LEÃO XIV PROCLAMA ANO JUBILAR FRANCISCANO E CONCEDE INDULGÊNCIA PLENÁRIA

Santa Sé convida os fiéis a imitar o pobre de Assis

O Papa Leão XIV proclamou o Ano Especial de São Francisco para assinalar o 800.º aniversário da morte de São Francisco de Assis. Durante este tempo de graça, que se estenderá até Janeiro de 2027, os fiéis têm a possibilidade de obter indulgência plenária.

O Ano Jubilar Franciscano, concebido como um dom para toda a Igreja e uma ocasião para uma autêntica renovação espiritual, foi inaugurado no último sábado, 10 de Janeiro, com um decreto emitido pela Penitenciaria Apostólica.

Até 10 de Janeiro do próximo ano, os fiéis poderão obter a indulgência plenária nas condições habituais – confissão sacramental, comunhão eucarística e oração pelas intenções do Papa –, e por meio da realização de uma peregrinação a qualquer igreja de convento franciscano ou local de culto dedicado a São Francisco, independentemente de onde estejam localizados.

Os idosos, doentes e aqueles que, por motivos graves, não possam sair de casa, irão obter indulgência plenária se se unirem espiritualmente às celebrações jubilares e oferecerem a Deus as suas preces, dores ou sofrimentos.

Num mundo em que “o virtual prevalece sobre o real, as disputas e a violência social fazem parte do quotidiano e a paz se torna cada vez mais insegura e distante”, neste Ano de São Francisco, a Santa Sé convida os fiéis a imitar o pobre de Assis e a “moldarem-se, tanto quanto possível, segundo o modelo de Cristo”.

Para a Ordem dos Frades Menores, esta é uma oportunidade para os fiéis se tornarem “modelos de santidade de vida e testemunhas constantes da paz”.

A abertura das comemorações teve lugar na Basílica de Santa Maria dos Anjos, na cidade de Assis, em Itália, onde nasceu o fundador da Família Franciscana, em 1981.

CARTA DO PAPA AOS FRANCISCANOS

Por ocasião dos oitocentos anos da morte de São Francisco de Assis, o Papa dirigiu uma carta aos ministros gerais da Conferência da Família Franciscana, na qual afirma que “nesta época, marcada por tantas guerras que parecem intermináveis, por divisões internas e sociais que criam desconfiança e medo, ele [São Francisco de Assis] continua a falar.

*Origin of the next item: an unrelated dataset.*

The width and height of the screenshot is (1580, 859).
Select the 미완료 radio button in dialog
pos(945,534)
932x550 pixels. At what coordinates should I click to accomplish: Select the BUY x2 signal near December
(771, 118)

Não porque oferece soluções técnicas, mas porque a sua vida indica a fonte autêntica da paz”.

Leão XIV acrescenta que São Francisco demonstra que “a paz com Deus, a paz entre as pessoas e a paz com a Criação são dimensões inseparáveis de um único apelo à reconciliação universal”.

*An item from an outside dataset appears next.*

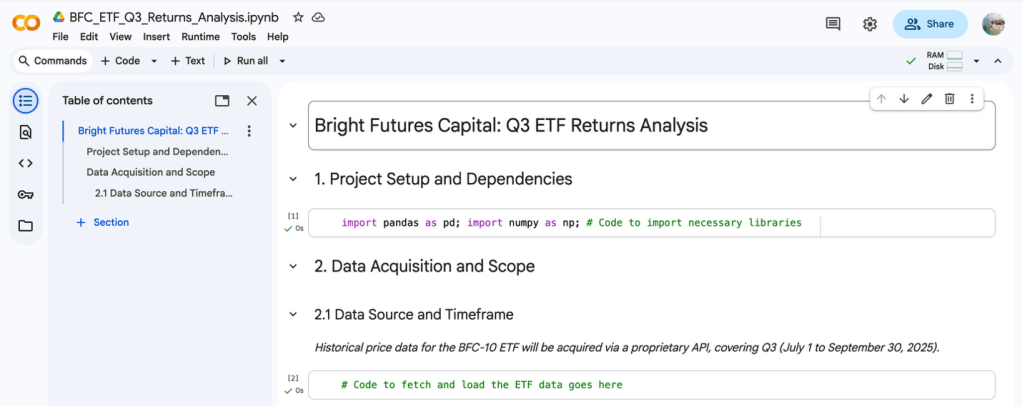Image resolution: width=1022 pixels, height=406 pixels.
Task: Open the Variables code brackets icon
Action: 25,163
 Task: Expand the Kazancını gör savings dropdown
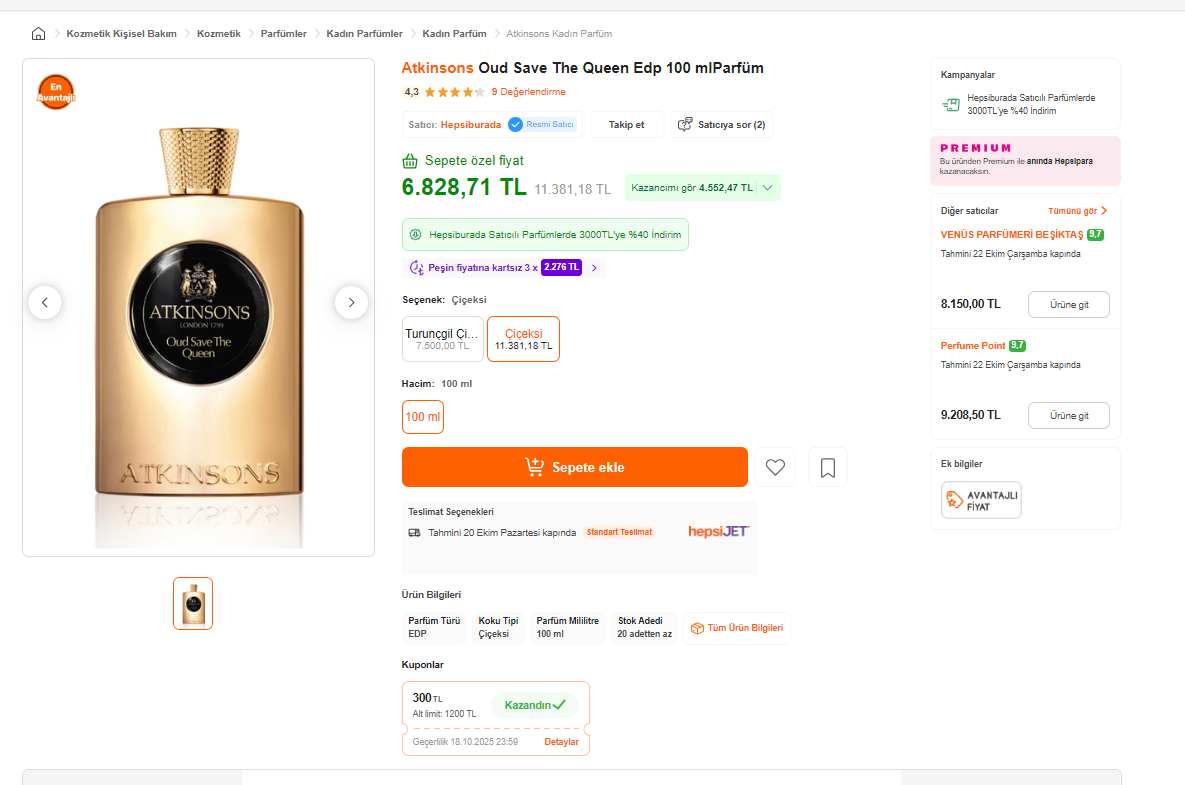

Na missiva, o Santo Padre lembra que “a visão franciscana da paz não se limita às relações entre os seres humanos, mas abrange toda a Criação”, que “reconhece em cada criatura um reflexo da beleza divina”

“Esta intuição ressoa com particular urgência no nosso tempo, quando a casa comum está ameaçada e geme sob a exploração. A paz com Deus, a paz entre os homens e com a Criação são dimensões inseparáveis de um único apelo à reconciliação universal”, sublinha.

A concluir, o Papa refere “que o exemplo e a herança espiritual deste Santo, forte na fé, firme na esperança e ardente na caridade activa para com o próximo, suscite em todos a importância de confiar no Senhor, de se dedicar a uma existência fiel ao Evangelho, de aceitar e iluminar com a fé e com a oração todas as circunstâncias e acções da vida”.